Invading the postzyg
March 30, 2008
Again, another exclusive peek at an interesting specimen: the MIWG.7306 vertebra, aka ‘Angloposeidon’ (Naish et al. 2004). Apologies if, by now, you’re bored of my show-casing of this specimen, but – not only is it the only sauropod vertebra of which I personally have multiple unpublished images – it is also a really nice demonstration of the fact that, even in just a single vertebra, there are multiple interesting, bizarre, and sometimes under-studied or even un-studied details.

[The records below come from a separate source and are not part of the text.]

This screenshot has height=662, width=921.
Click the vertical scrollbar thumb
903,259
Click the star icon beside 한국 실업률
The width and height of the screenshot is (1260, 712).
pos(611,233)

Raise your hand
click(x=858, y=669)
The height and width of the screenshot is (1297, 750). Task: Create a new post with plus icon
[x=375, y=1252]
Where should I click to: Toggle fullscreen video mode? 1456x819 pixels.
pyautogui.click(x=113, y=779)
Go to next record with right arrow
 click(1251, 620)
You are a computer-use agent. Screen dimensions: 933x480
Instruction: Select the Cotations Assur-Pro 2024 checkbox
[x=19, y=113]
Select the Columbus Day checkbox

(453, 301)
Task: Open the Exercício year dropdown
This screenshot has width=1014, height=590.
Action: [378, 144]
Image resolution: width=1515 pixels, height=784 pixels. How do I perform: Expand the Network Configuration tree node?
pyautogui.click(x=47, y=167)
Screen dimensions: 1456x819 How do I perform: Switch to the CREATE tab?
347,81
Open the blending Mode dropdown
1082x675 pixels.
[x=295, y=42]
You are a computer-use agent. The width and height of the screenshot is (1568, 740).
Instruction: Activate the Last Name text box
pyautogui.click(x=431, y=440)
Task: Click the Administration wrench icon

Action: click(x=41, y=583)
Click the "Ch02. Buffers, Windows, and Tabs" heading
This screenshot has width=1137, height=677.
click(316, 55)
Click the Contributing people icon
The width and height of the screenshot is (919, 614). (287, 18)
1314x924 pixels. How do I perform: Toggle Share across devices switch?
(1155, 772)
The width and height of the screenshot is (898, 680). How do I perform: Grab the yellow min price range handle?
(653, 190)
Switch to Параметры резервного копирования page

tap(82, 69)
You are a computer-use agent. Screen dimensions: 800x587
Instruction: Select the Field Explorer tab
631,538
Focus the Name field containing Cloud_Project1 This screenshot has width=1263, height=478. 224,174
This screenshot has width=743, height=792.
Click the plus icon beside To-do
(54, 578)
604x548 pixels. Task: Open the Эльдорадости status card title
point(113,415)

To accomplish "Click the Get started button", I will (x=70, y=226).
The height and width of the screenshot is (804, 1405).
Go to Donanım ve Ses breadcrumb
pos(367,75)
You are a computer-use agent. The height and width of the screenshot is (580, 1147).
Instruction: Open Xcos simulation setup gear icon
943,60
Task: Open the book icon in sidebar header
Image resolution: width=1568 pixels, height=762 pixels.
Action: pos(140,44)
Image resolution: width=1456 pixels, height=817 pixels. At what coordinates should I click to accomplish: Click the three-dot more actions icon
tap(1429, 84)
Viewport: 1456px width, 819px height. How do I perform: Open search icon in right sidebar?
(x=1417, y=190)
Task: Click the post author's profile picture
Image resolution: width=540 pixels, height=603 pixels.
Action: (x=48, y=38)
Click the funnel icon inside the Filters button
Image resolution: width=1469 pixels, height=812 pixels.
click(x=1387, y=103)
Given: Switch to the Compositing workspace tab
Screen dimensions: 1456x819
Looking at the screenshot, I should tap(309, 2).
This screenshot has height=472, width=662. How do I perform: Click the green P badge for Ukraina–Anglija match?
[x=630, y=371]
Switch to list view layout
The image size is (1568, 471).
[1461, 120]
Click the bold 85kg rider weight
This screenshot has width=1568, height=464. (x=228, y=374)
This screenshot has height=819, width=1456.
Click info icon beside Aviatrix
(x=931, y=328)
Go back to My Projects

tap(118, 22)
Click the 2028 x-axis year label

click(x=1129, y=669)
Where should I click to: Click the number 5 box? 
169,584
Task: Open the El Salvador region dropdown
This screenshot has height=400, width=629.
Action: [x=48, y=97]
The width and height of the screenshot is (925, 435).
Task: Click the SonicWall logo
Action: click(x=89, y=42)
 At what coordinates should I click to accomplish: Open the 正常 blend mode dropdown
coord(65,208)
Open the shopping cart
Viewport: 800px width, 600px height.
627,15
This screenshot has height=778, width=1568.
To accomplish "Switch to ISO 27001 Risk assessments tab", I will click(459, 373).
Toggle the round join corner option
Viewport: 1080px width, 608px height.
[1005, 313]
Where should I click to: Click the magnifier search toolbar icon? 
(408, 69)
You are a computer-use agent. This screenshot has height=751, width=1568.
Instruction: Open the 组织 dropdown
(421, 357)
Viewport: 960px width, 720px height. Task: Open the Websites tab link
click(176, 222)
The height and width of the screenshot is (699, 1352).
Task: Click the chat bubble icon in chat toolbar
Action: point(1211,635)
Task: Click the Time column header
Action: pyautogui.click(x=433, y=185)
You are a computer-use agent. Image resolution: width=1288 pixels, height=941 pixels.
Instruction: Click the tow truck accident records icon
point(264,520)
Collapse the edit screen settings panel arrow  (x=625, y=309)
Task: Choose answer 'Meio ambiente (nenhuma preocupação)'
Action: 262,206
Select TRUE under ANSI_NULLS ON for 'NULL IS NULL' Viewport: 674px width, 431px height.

What we’re looking at here is the medial (‘inside’) surface of the left postzygapophysis, with the centrum down below the bottom of the image, and the cotyle off to the left (the opposite side of what’s shown here). The image below should help with orientation. The focus of interest is the unusual matrix-filled space in the middle of the image: just what is it? Because it has sharp, clean edges, I am pretty convinced that it’s natural, and I assume it’s a pneumatic foramen. Similar structures are present on the medial side of the right postzygapophysis, and are different in position and shape (Naish et al. 2003, p. 790). We think, based on several lines of evidence, that the space between the postzygapophyses (limited anteriorly by the neural spine) was occupied by an air-sac (Schwarz & Fritsch (2006) called this the interspinal diverticulum), so is this evidence that diverticula from the interspinal air-sac invaded the bodies of the postzygapophyses on their medial sides? If so, was this just a one-off in MIWG.7306, or was it widespread in brachiosaurs, in macronarians, in neosauropods, or even in sauropods as a whole? I admit that I haven’t yet taken the time to check properly, but the big problem is that this part of the vertebra – the medial surface of the postzygapophysis – is rarely figured. Based on what has been published, I have yet to see a similar structure, even in Brachiosaurus (which is very well figured, as sauropods go).
I’m sure that someone is now going to make me look very, very silly. But, whatever. I can’t pretend to know everything. Note that, again, this is a world first. Yes, all of this stuff should be published… and in time in will, in time.
- Naish, D., Martill, D. M., Cooper, D. & Stevens, K. A. 2004. Europe’s largest dinosaur? A giant brachiosaurid cervical vertebra from the Wessex Formation (Early Cretaceous) of southern England. Cretaceous Research 25, 787-795.
- Schwarz, D. & Fritsch, G. 2006. Pneumatic structures in the cervical vertebrae of the Late Jurassic Tendaguru sauropods Brachiosaurus brancai and Dicraeosaurus. Eclogae geol. Helv. 99, 65-78.